===== Material provided
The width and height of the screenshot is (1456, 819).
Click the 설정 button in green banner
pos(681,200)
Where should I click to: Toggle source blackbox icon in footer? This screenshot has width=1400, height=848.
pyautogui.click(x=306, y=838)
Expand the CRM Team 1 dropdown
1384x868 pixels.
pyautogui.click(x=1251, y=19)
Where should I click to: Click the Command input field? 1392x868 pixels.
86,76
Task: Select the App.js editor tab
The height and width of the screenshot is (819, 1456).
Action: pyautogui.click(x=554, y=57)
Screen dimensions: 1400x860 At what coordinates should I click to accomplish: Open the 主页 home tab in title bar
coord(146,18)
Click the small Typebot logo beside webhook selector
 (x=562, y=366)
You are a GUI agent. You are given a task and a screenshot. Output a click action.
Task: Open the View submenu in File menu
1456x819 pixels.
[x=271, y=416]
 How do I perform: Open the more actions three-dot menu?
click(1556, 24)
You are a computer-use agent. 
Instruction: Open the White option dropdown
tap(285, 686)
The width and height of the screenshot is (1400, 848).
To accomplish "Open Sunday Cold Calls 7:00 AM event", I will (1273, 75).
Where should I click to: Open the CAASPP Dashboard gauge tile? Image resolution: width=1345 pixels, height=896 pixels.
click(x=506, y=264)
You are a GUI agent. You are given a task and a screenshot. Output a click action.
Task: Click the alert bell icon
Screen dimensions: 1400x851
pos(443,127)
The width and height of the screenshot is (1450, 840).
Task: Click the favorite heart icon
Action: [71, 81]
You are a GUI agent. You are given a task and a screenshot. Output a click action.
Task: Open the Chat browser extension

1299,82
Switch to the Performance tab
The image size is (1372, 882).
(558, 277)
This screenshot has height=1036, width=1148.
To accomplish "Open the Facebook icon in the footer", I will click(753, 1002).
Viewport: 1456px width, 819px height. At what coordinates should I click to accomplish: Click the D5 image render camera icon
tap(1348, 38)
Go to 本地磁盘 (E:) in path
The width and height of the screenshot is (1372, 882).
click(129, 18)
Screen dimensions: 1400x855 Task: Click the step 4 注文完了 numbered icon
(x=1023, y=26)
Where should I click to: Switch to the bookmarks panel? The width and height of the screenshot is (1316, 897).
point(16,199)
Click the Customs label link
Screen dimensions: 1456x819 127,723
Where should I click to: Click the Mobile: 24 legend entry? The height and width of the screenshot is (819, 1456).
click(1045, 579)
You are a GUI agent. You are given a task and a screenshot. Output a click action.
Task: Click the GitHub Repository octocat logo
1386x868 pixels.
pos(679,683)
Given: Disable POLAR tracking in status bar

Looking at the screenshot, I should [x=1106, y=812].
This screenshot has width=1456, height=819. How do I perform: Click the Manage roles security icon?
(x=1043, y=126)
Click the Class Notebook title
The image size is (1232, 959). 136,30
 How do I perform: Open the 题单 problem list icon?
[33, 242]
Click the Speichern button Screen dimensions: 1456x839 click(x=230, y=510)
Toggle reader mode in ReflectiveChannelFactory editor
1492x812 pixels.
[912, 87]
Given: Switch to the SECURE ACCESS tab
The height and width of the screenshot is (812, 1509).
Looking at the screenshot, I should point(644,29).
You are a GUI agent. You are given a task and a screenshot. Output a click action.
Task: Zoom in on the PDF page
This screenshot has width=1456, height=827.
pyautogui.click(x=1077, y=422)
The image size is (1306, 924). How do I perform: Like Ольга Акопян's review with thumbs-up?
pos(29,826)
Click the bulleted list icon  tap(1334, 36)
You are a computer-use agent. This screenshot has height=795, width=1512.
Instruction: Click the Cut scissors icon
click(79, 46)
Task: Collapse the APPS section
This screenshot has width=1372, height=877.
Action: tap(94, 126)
==========
◆ Your task
Go over the records above line by line and count those holding the word "editor". Reply only with the number.

◆ Written answer
2